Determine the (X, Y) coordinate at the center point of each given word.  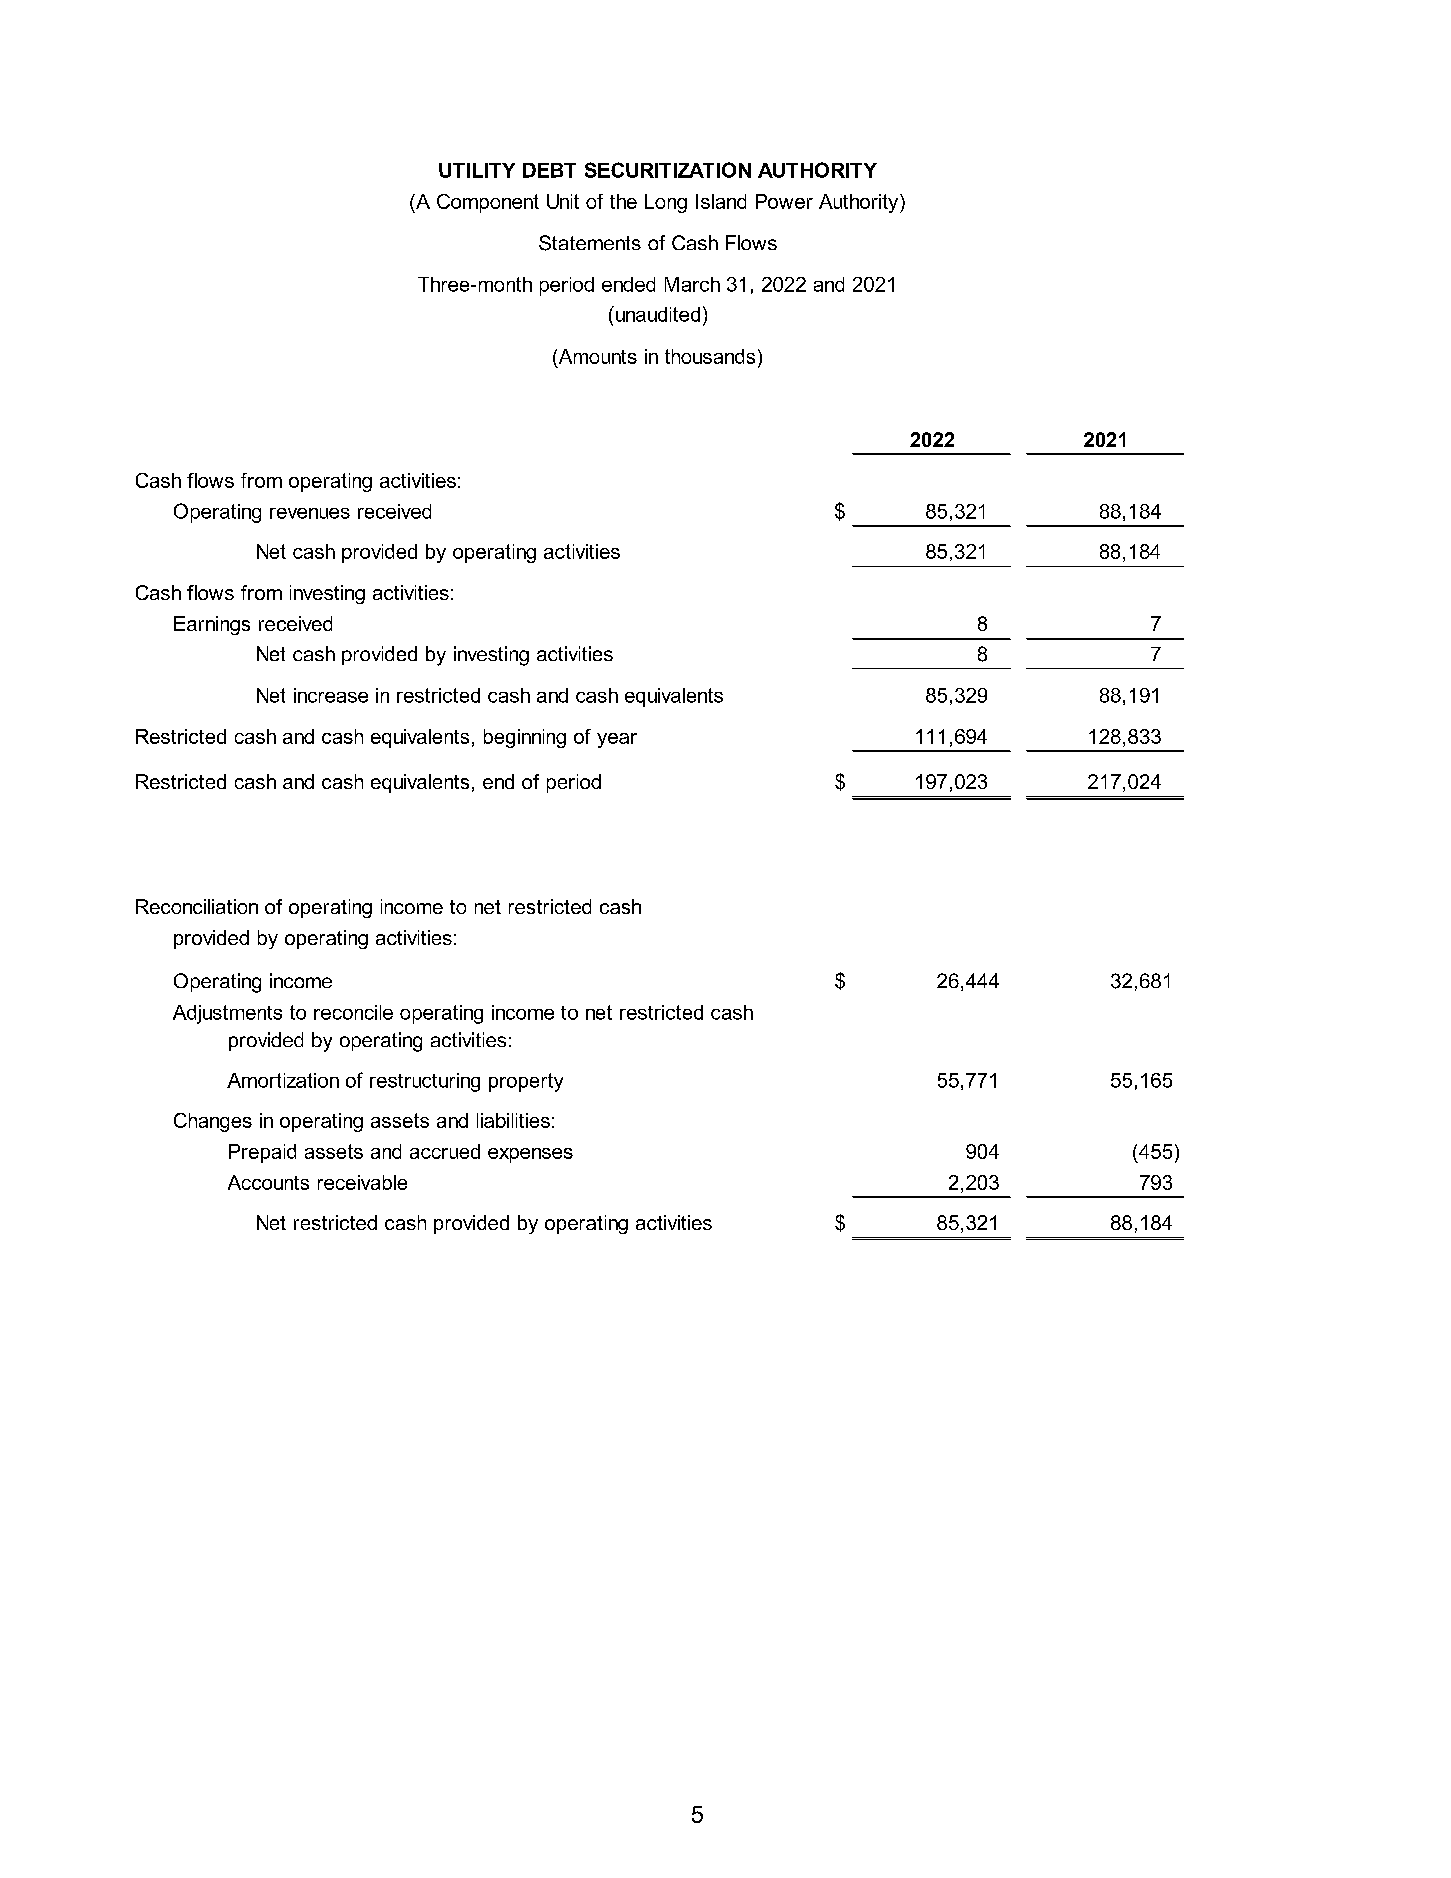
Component (488, 203)
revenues (310, 513)
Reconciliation (197, 906)
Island (721, 201)
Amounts (596, 356)
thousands (710, 356)
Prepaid (262, 1153)
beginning (525, 738)
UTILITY (477, 170)
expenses (530, 1155)
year (617, 740)
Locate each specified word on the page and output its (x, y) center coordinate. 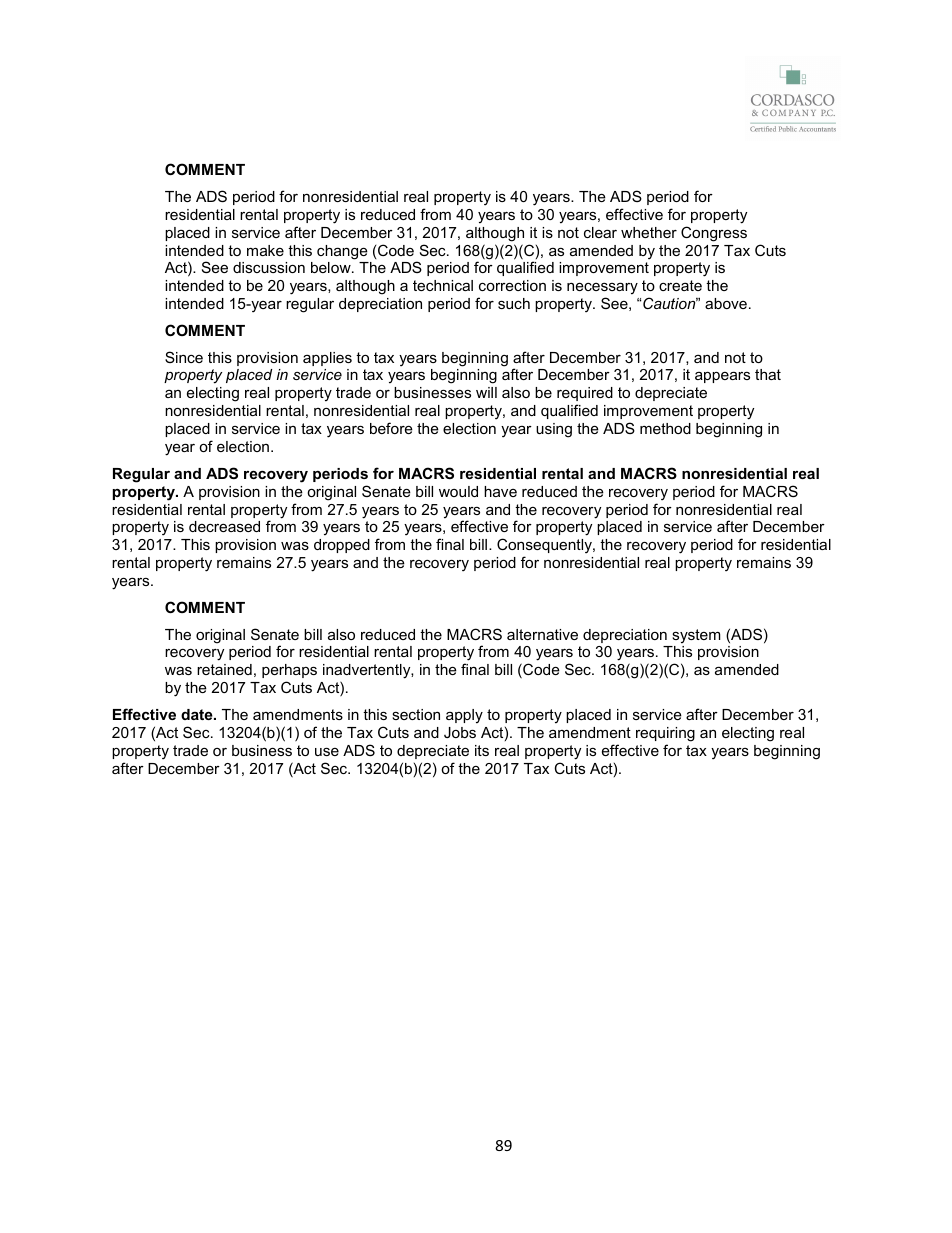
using (554, 430)
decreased (224, 526)
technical (443, 285)
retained (224, 669)
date (198, 714)
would (458, 491)
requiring (665, 734)
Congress (714, 234)
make (265, 250)
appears (722, 377)
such (514, 303)
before (391, 428)
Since (184, 357)
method (665, 428)
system (696, 636)
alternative (542, 634)
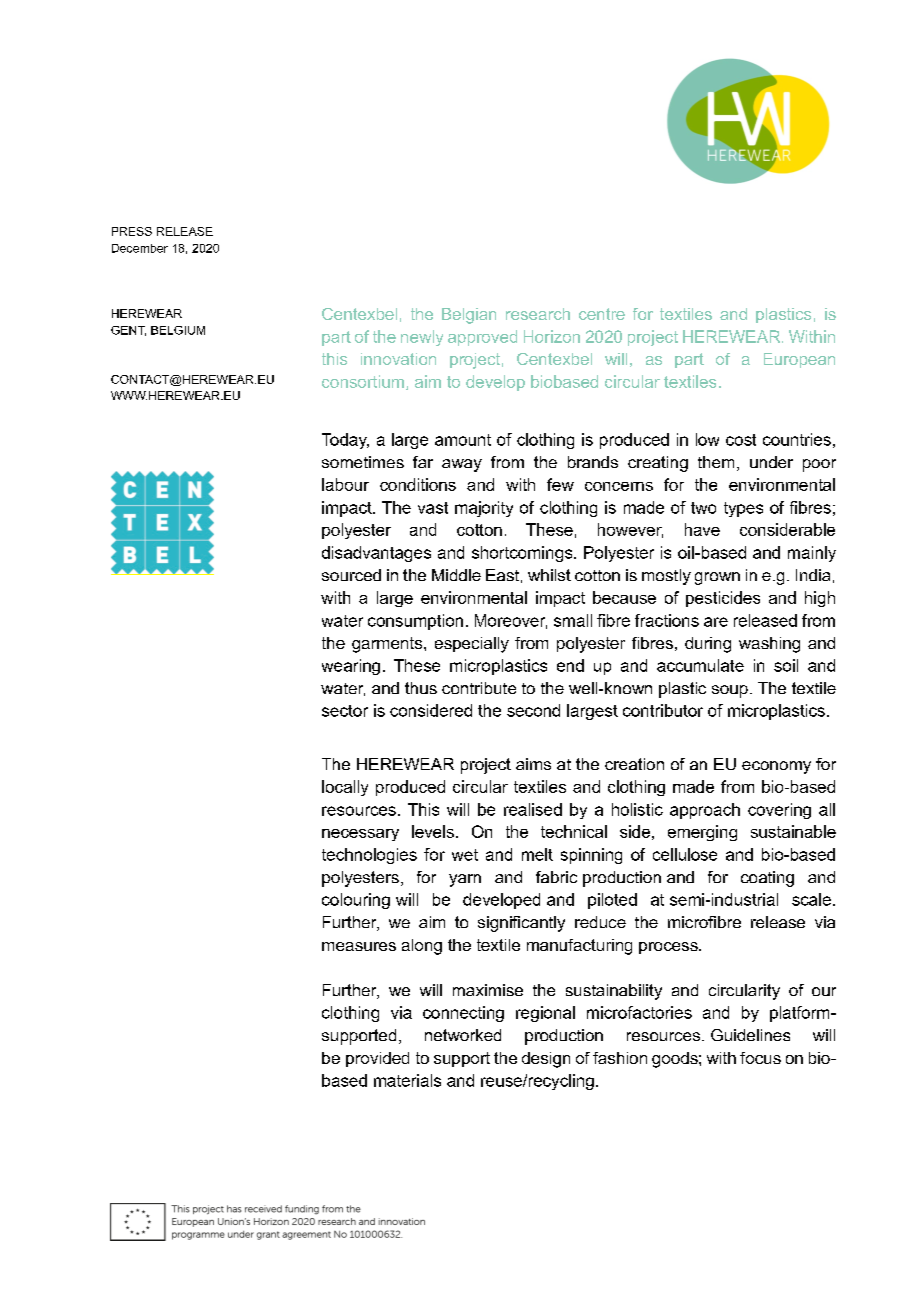 This screenshot has height=1308, width=924. What do you see at coordinates (178, 330) in the screenshot?
I see `BELGIUM` at bounding box center [178, 330].
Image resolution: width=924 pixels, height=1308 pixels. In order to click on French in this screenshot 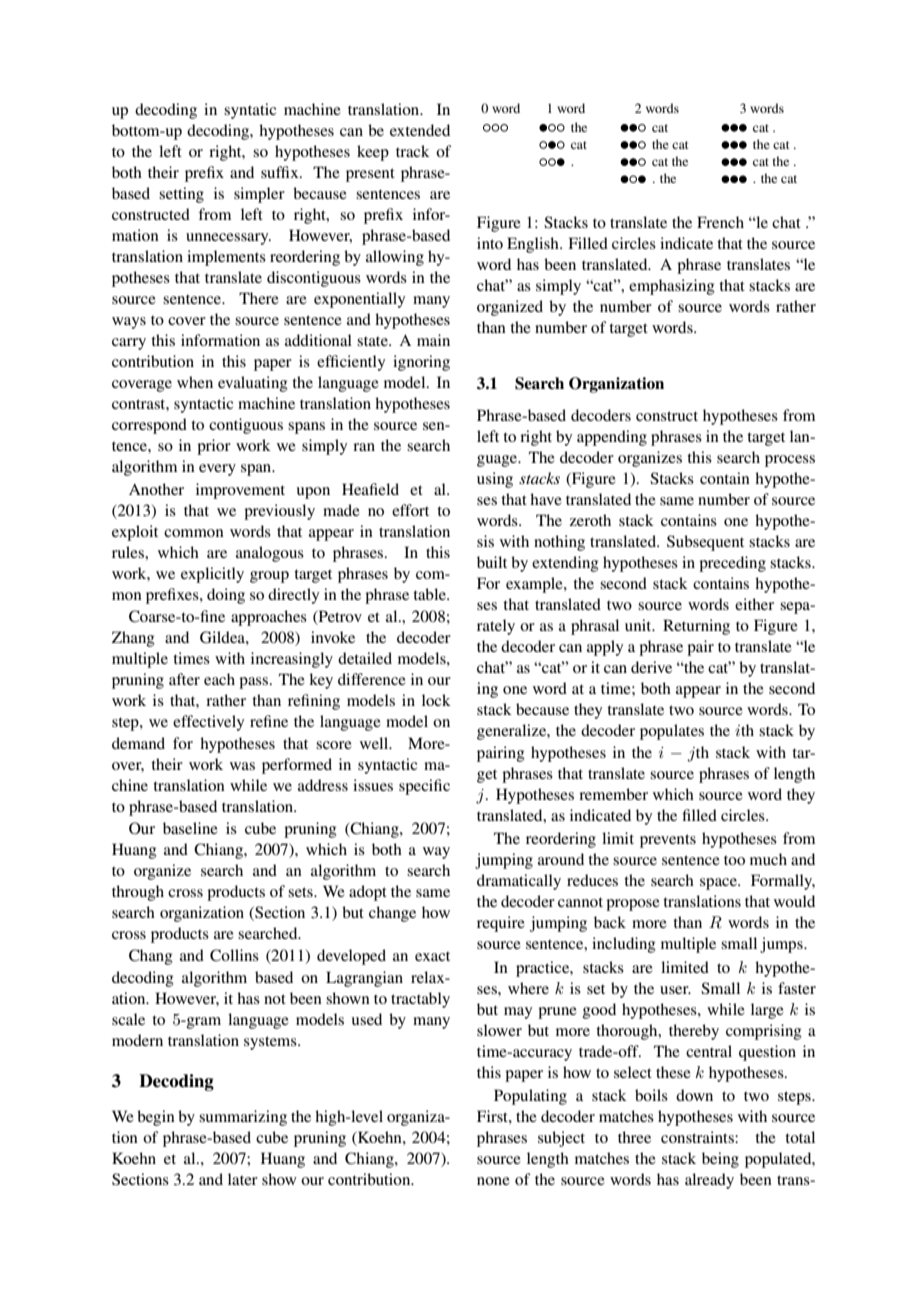, I will do `click(720, 222)`.
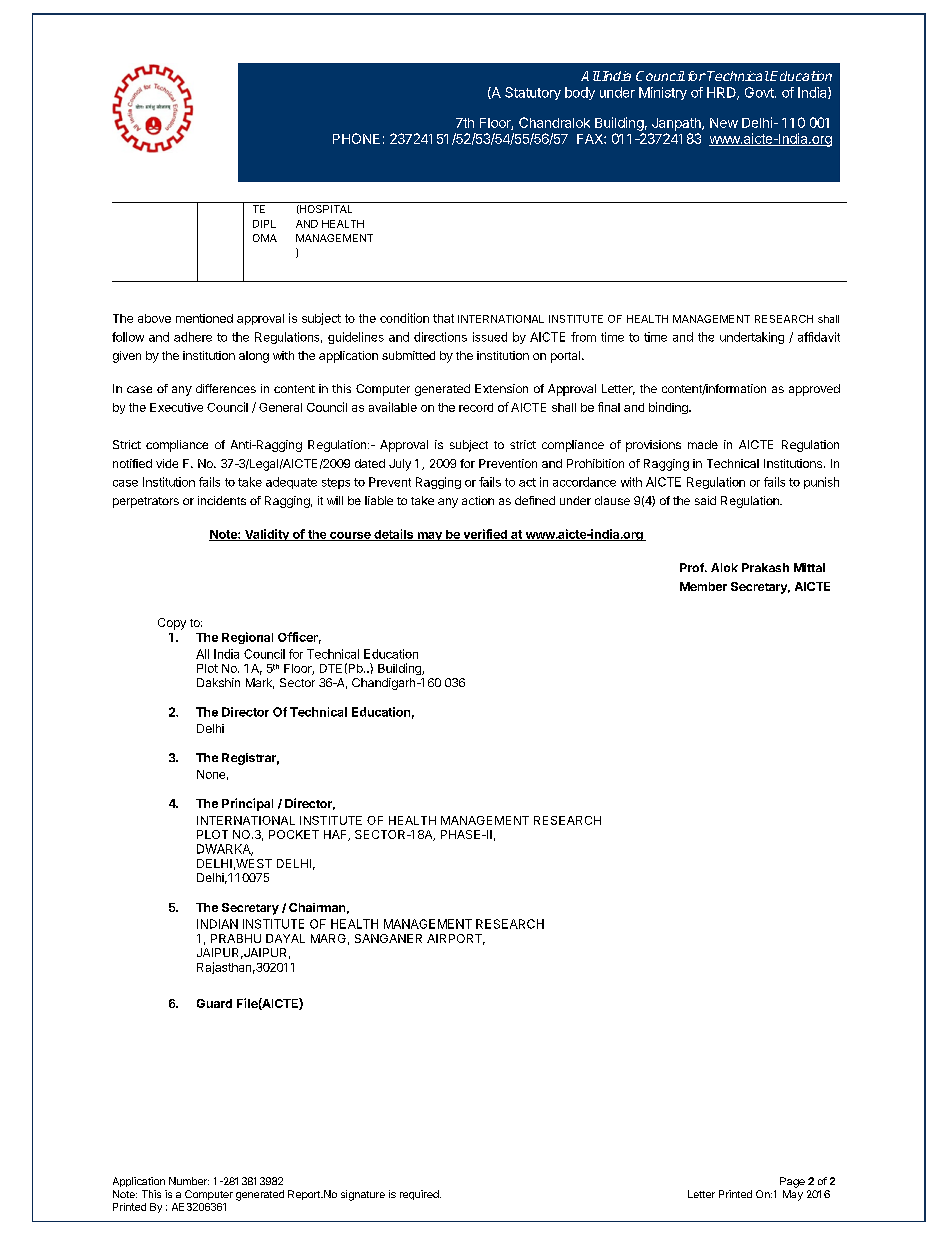  What do you see at coordinates (703, 586) in the page?
I see `Member` at bounding box center [703, 586].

•••

_OBJECTIVE_:
Rewrite the stretch of items from the line containing "Prepaid (262, 1153)" through the line containing "would (458, 491)", swapping "specified" for "listed" and keeping everything else the same. Leave the pictures out.

_EXERCISE RESULT_:
Prepaid (262, 1153)
beginning (525, 738)
UTILITY (477, 170)
expenses (530, 1155)
year (617, 740)
Locate each listed word on the page and output its (x, y) center coordinate. 
using (554, 430)
decreased (224, 526)
technical (443, 285)
retained (224, 669)
date (198, 714)
would (458, 491)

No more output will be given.